[Given text]:
United States District Court, D. Kansas

May 25, 2017

LISA GARDNER, Judgment Creditor, and CHERYLE HARDY, Judgment Debtor,
v.
FOREMOST INSURANCE COMPANY GRAND RAPIDS, MICHIGAN, Garnishee.

          MEMORANDUM AND ORDER

          Daniel D. Crabtree, United States District Judge

         This matter comes before the court on Judgment Creditor Lisa Gardner's Motion to Remand (Doc. 7) and Motion for Default Judgment (Doc. 4). After considering the parties' arguments, the court denies Ms. Gardner's Motion to Remand and the Motion for Default Judgment. The court denies Foremost's Motion for Leave to File Surreply (Doc. 3) as moot.

         I. Factual and Procedural Background

         The following facts come from Ms. Gardner's Reply to Answer of Garnishee, which she filed in in the District Court of Lyon County, Kansas on October 26, 2016 (Doc. 1-1 at 34-47), and the parties' briefs.

         This lawsuit arises from injuries Ms. Gardner suffered from Ms. Hardy's dog. Ms. Gardner sued Ms. Hardy for her injures in the District Court of Lyon County, Kansas, and on December 7, 2015, the court entered a final judgment against Ms. Hardy for $899, 293.70. On August 29, 2016, Ms. Gardner filed her Request for Garnishment. Foremost was served with the garnishment action on September 16, 2016.

         Ms. Gardner filed a Motion for Default Judgment on October 25, 2016, alleging that Foremost failed to Answer the Garnishment Action within the time allowed under Kan. Stat. Ann. § 40-218. In her Motion for Default Judgment, Ms. Gardner concedes that Foremost had filed its Answer with the court on October 21, 2016, but she contends this was improper, and Foremost should have sent its Answer to her and her attorney. In its Answer, Foremost denies that it possessed any property, funds, credits or other indebtedness belonging to Ms. Gardner. Ms. Gardner filed a Reply to Foremost's Answer on October 26, 2016, in state court. Foremost filed a Notice of Removal on November 16, 2016, and removed the case to our court. Ms. Gardner now asks the court to remand the case to the state court because Foremost failed to file a timely Notice of Removal.

[Exercise requirements]:
[A] Transcribe the part of the court order that opens with the words containing "FOREMOST INSURANCE COMPANY" and closes with "the parties' briefs.".
[B] In the entries, rewrite the part that opens with the line containing "Open the user profile avatar menu" and closes with the line containing "The height and width of the screenshot is (812, 1471).", putting "account settings" in place of "user profile" and changing nothing else.
The court order and the entries below it were taken from unrelated sources.

[Data shown]:
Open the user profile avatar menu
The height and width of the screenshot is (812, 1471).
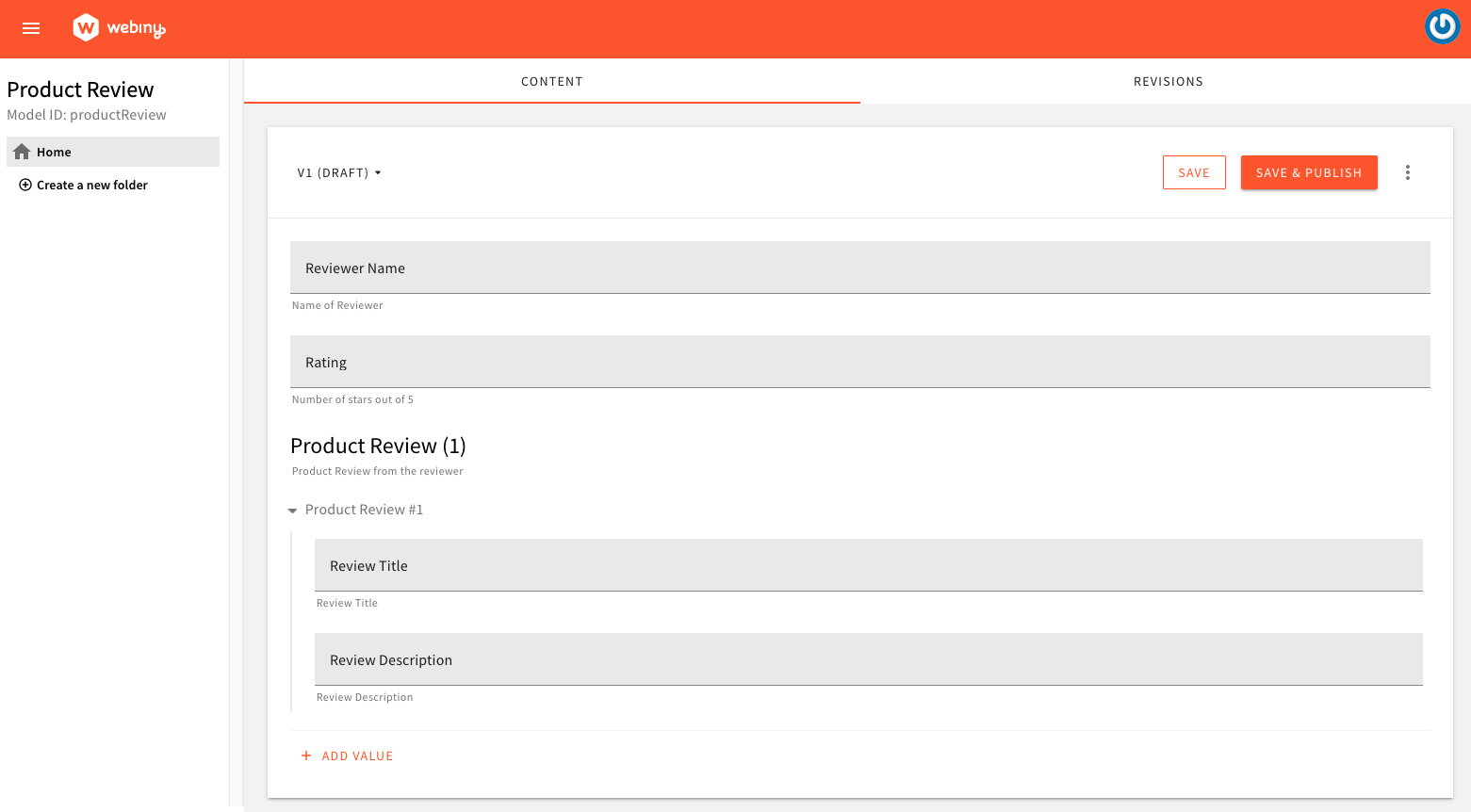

--

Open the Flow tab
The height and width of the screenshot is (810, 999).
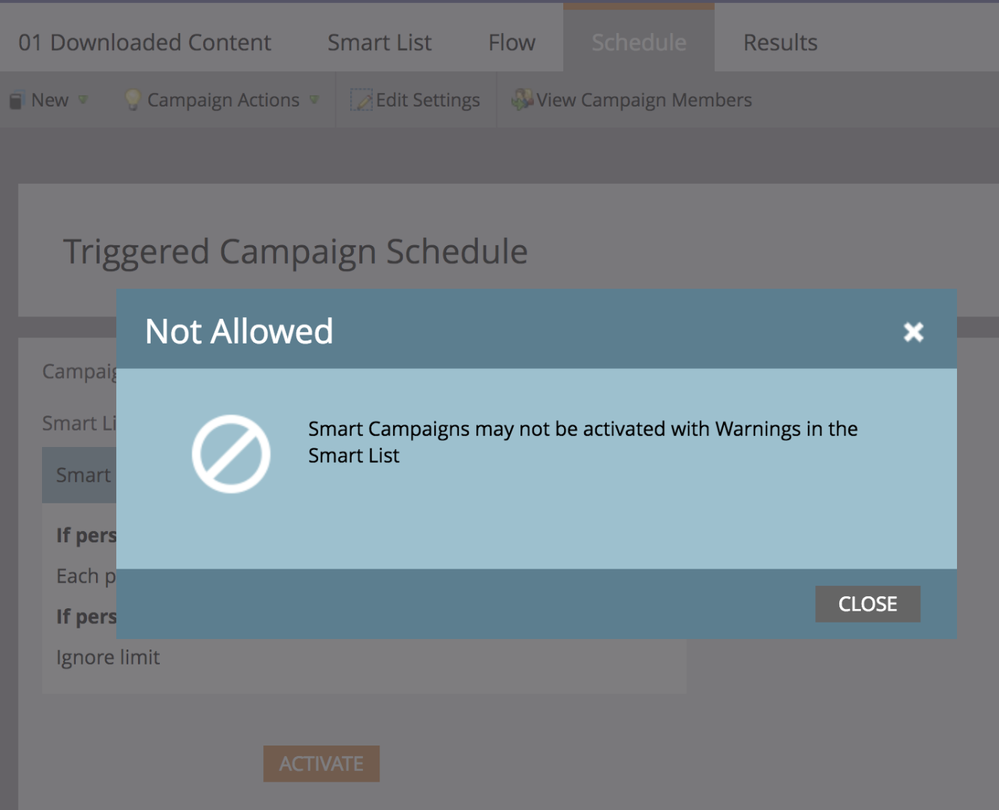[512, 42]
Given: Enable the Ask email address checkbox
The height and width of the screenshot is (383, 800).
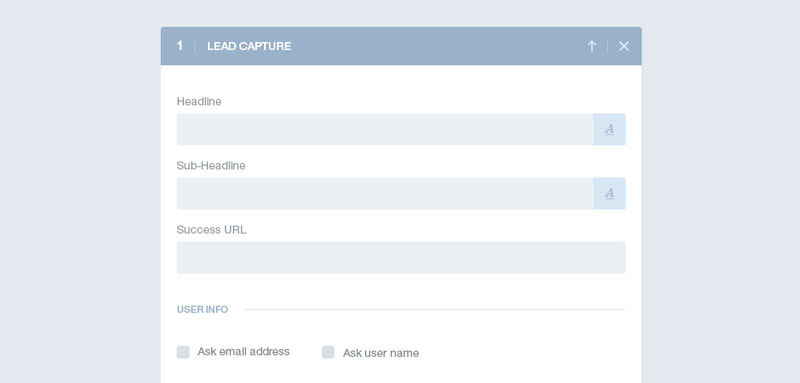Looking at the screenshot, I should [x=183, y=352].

[Results of the exercise]:
[A]
FOREMOST INSURANCE COMPANY GRAND RAPIDS, MICHIGAN, Garnishee.

          MEMORANDUM AND ORDER

          Daniel D. Crabtree, United States District Judge

         This matter comes before the court on Judgment Creditor Lisa Gardner's Motion to Remand (Doc. 7) and Motion for Default Judgment (Doc. 4). After considering the parties' arguments, the court denies Ms. Gardner's Motion to Remand and the Motion for Default Judgment. The court denies Foremost's Motion for Leave to File Surreply (Doc. 3) as moot.

         I. Factual and Procedural Background

         The following facts come from Ms. Gardner's Reply to Answer of Garnishee, which she filed in in the District Court of Lyon County, Kansas on October 26, 2016 (Doc. 1-1 at 34-47), and the parties' briefs.

[B]
Open the account settings avatar menu
The height and width of the screenshot is (812, 1471).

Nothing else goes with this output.